Acta Médica Costarricense
Print version ISSN 0001-6012
LEAL-MATEOS, Manrique; GIACOMIN, Loretta and PACHECO-VARGAS, Luis Diego. Pre gestation body mass index and maternal weight gain, its relationship with new born weight. Acta méd. costarric [online]. 2008, vol.50, n.3, pp. 160-167. ISSN 0001-6012.
Aim: To explore the relationship between pregestational body mass index (BMI) and maternal weight gain during pregnancy with the newborns weight in the national health system. Materials and methods: This is a cross-sectional observational study. Three hundred and sixty medical records from pregnant patients seen at the Obstetrics Service of the Calderon Guardia Hospital were analyzed. Maternal variables related to the prenatal birth control were: age, weight, height, body mass index (kg/m2), weight gain per trimester and total weight gain through pregnancy. Labor and delivery variables included were: gestational age, mode of delivery, labor and expulsive period duration in minutes, episiotomy and presence of perineal tears. Neonatal outcomes analyzed were: sex, birth weight and height, cephalic circumference, 5 minutes Apgar score, wight/age relationship, shoulder dystocia, fetal lesion, need for neonatal resuscitation or newborn hospitalization. Results: Taking as a reference the group with normal BMI, the percentage of both either small for gestional age (SGA) and large for gestional age (LGA) newborns was higher in the group of low BMI and obesity, respectively. A significant relationship was observed between the length of labor and pregestational BMI. The presence of dystocia and fetal lesion were more frequent in obese patients. Weight gain during gestation was found to be related with neonatal authropometric measurements. The products of mothers whose weight vas higher than advisible weighted more, were taller and had a larger cephalic circumference and in general they were larger than expected for their gestational age. There was no significant difference between the influence of weight gain during pregnancy and the labor variables.
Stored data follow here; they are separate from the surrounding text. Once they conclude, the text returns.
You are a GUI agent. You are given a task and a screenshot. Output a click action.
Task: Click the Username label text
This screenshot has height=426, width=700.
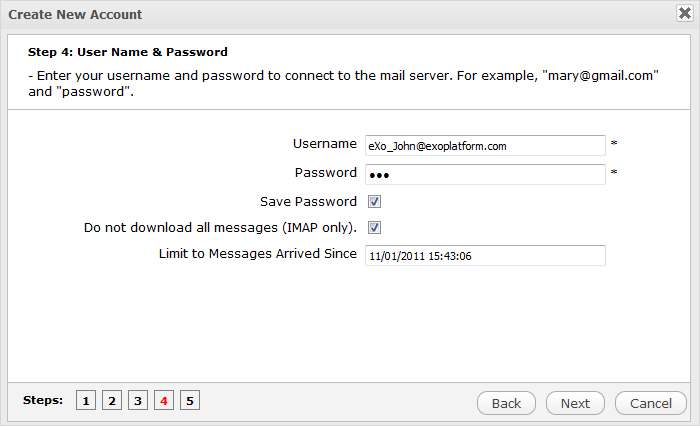(324, 144)
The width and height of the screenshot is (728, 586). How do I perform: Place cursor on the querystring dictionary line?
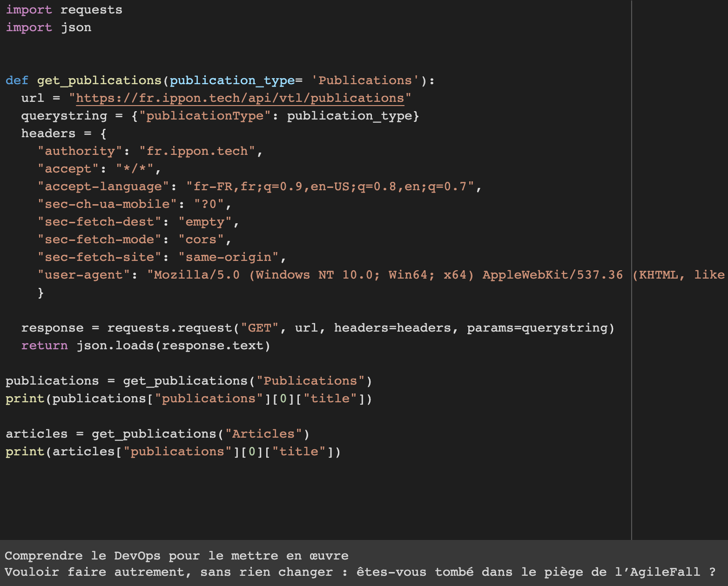coord(219,115)
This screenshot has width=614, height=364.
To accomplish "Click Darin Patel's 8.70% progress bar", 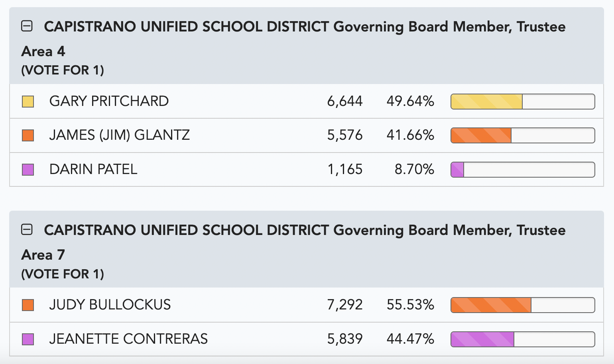I will 523,170.
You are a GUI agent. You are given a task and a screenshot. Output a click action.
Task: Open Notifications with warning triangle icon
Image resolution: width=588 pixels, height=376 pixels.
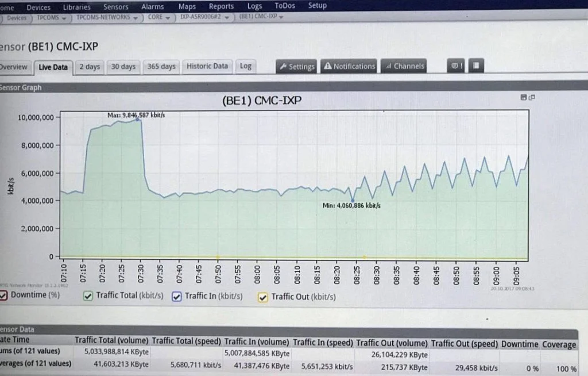tap(349, 66)
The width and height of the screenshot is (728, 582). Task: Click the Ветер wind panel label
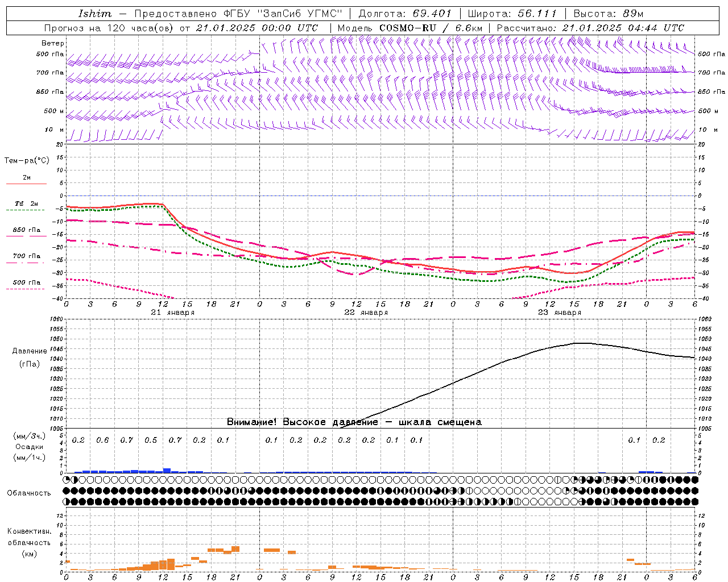[x=53, y=43]
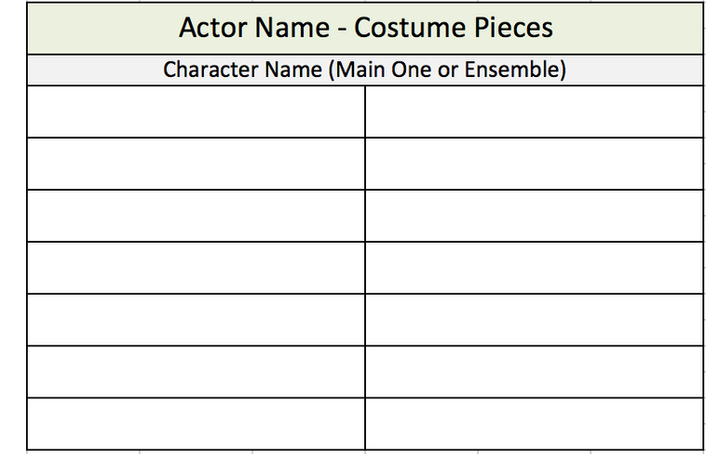The height and width of the screenshot is (454, 706).
Task: Click fifth-row empty cell in right column
Action: coord(535,319)
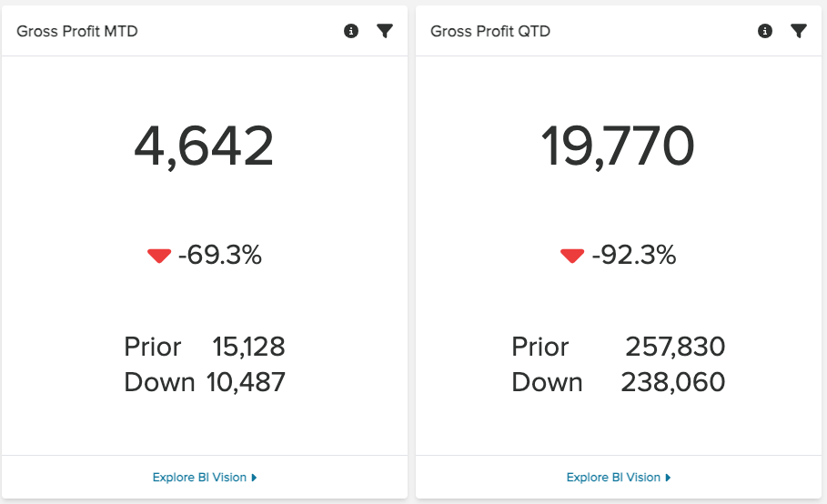Click the Gross Profit QTD card title

click(490, 32)
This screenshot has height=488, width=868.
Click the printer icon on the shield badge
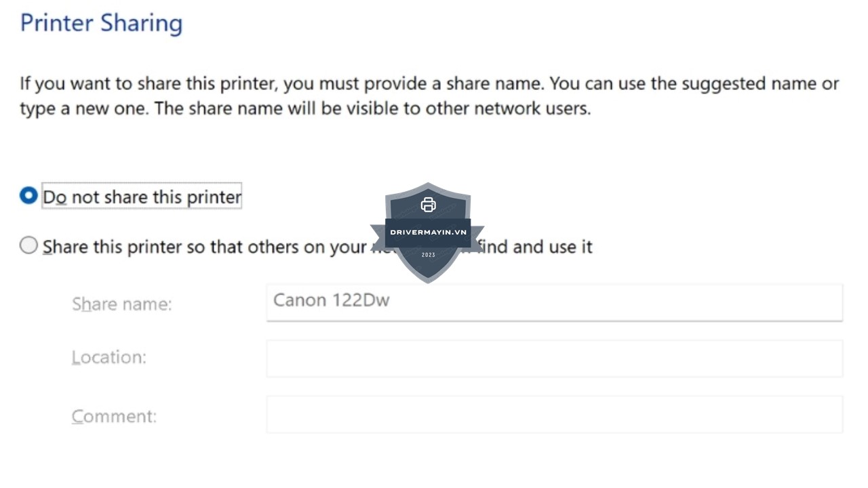pyautogui.click(x=428, y=205)
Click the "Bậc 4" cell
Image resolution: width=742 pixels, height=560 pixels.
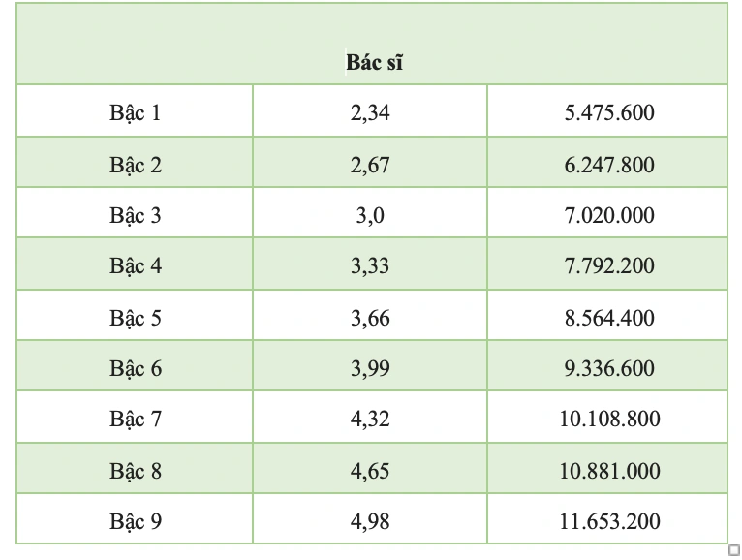[x=136, y=265]
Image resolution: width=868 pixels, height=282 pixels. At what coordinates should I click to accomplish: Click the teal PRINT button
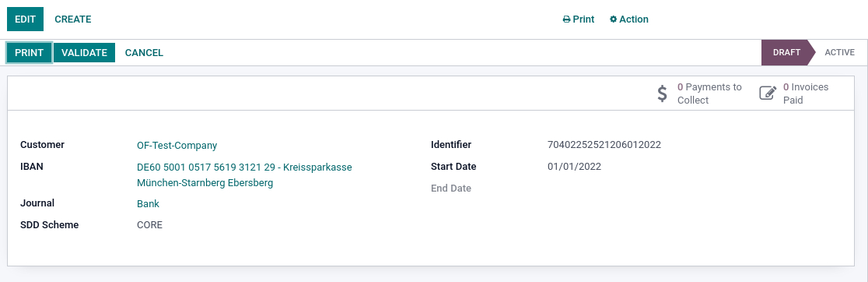[x=30, y=53]
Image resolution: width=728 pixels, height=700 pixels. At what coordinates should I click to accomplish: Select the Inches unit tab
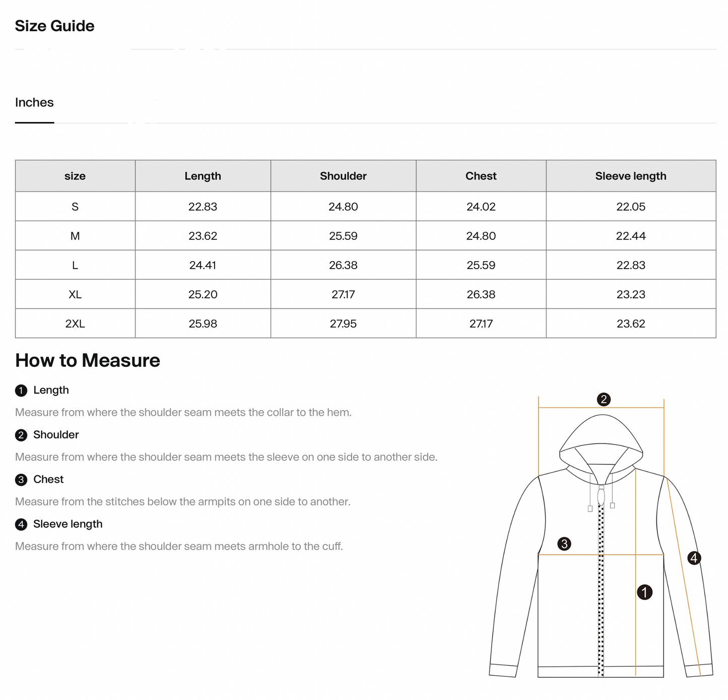click(34, 103)
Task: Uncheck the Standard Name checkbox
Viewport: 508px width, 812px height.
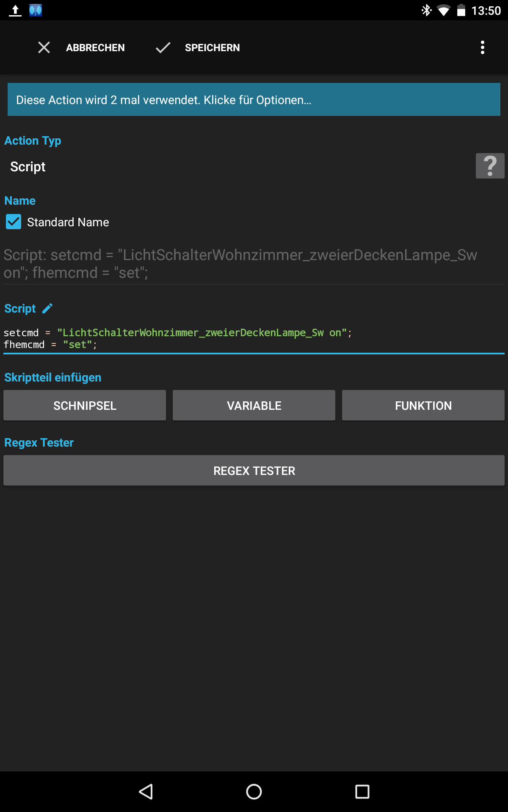Action: point(14,222)
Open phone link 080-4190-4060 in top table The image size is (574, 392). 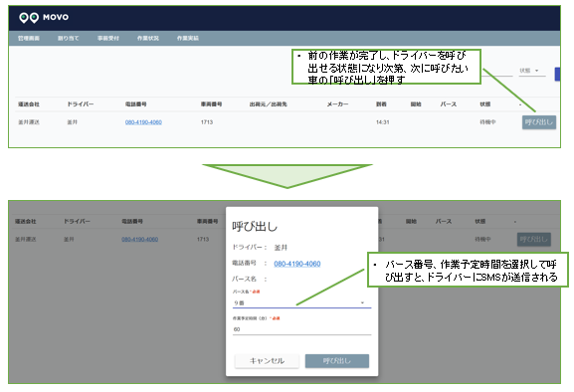[143, 122]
Taking as a reference the group with adequate weight gain during pregnancy, the percentage of SGA and LGA newborns was similar between this group and the one with lower weight gain. In contrast, the incidence of LGA newborn was higher in those patients with greater weight gain. Conclusion: The present study demonstrated that BMI and weight gain during pregnancy influences the newborn weight.
Keywords : Body mass index; weight gain during pregnancy; newborn weight; Rafael Ángel Calderón Guardia Hospital.